- _Exercise_
From the entries, copy every line that carries the string "Patriotyczne".

- _Data records_
*** Block opens ***

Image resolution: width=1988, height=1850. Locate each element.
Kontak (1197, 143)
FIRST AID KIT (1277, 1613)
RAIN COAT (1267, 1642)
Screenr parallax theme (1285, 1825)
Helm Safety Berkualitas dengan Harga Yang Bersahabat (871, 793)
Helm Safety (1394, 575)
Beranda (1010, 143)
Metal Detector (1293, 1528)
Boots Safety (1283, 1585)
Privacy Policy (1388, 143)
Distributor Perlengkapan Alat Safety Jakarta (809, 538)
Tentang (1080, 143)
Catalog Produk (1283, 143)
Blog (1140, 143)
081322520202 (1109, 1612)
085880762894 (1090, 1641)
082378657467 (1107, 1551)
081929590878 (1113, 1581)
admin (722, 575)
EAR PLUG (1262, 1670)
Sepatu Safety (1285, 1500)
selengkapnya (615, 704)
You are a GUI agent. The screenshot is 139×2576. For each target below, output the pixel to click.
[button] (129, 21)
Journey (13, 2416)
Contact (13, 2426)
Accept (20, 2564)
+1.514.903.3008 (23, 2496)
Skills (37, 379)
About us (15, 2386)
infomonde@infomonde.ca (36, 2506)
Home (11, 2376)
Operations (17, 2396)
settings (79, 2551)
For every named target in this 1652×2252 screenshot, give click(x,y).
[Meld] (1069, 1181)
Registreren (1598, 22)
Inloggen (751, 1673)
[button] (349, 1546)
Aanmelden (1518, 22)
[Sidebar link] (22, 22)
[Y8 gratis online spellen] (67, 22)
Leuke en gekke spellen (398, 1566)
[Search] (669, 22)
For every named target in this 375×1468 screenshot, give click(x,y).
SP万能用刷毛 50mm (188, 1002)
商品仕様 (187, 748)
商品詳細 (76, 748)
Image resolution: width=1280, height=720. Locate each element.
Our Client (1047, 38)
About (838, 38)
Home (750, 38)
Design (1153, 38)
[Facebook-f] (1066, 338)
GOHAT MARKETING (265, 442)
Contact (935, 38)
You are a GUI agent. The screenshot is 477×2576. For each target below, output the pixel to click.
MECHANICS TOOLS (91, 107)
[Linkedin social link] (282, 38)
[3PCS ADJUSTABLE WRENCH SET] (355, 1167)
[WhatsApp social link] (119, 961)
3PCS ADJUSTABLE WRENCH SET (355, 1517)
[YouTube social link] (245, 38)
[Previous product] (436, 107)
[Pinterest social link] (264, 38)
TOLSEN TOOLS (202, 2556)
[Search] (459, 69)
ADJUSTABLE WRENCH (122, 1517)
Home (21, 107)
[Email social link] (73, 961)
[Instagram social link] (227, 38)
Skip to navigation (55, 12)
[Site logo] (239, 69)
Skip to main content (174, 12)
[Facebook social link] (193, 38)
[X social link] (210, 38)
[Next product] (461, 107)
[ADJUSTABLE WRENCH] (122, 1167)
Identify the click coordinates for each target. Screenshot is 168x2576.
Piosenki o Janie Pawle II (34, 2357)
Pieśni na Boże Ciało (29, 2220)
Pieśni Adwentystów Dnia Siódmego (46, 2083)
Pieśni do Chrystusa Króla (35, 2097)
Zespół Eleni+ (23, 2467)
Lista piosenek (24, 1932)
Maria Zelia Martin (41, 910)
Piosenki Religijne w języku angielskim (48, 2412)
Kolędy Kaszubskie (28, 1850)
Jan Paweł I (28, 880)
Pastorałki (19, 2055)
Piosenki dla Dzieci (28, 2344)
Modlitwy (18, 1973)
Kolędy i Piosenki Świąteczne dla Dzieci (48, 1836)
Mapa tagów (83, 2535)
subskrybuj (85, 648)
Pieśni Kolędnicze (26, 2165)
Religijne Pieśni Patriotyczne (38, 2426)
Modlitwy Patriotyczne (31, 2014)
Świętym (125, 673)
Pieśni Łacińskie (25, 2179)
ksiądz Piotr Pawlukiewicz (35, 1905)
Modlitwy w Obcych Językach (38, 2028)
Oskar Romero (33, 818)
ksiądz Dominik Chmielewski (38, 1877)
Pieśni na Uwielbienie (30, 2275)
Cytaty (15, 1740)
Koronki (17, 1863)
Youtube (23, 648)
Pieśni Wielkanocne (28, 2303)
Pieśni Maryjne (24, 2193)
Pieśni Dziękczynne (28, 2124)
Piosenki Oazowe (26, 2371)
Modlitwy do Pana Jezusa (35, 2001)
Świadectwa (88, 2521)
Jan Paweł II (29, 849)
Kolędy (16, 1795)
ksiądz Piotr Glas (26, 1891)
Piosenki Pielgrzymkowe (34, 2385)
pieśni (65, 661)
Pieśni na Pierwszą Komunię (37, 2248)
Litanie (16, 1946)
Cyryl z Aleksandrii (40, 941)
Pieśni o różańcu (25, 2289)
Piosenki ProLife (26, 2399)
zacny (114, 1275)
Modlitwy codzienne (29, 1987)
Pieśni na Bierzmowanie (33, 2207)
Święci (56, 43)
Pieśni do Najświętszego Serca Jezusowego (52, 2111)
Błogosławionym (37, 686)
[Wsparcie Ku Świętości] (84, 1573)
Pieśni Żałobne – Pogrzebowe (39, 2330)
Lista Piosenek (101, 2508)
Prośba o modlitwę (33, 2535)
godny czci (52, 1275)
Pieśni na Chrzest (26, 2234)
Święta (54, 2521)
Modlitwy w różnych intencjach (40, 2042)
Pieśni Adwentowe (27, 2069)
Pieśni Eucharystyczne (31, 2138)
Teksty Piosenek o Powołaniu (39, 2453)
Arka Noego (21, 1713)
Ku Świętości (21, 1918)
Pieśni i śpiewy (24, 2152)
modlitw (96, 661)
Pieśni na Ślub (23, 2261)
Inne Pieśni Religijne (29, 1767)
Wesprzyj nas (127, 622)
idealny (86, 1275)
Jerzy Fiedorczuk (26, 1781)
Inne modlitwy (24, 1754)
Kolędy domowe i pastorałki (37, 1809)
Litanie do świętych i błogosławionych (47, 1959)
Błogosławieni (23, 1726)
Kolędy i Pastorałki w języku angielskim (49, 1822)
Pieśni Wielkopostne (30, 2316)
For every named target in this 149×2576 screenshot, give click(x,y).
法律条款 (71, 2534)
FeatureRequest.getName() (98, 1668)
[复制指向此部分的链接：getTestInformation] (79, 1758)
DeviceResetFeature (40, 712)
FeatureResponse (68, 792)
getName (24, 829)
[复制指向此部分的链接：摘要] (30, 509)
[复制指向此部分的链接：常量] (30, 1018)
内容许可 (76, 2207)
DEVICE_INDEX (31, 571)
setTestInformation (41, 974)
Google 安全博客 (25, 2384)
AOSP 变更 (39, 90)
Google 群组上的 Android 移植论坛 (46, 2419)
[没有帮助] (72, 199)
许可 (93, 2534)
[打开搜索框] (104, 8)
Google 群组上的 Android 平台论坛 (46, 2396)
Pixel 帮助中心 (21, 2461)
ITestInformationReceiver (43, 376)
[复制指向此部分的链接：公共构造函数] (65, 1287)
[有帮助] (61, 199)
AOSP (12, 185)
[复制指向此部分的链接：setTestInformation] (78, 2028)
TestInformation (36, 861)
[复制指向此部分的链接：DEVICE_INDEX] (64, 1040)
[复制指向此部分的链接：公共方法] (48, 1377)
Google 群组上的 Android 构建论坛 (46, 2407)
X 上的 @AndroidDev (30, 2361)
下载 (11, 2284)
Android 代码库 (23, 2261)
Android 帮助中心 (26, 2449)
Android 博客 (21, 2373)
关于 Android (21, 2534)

*** Block closes ***

- _Output for this task_
Religijne Pieśni Patriotyczne (38, 2426)
Modlitwy Patriotyczne (31, 2014)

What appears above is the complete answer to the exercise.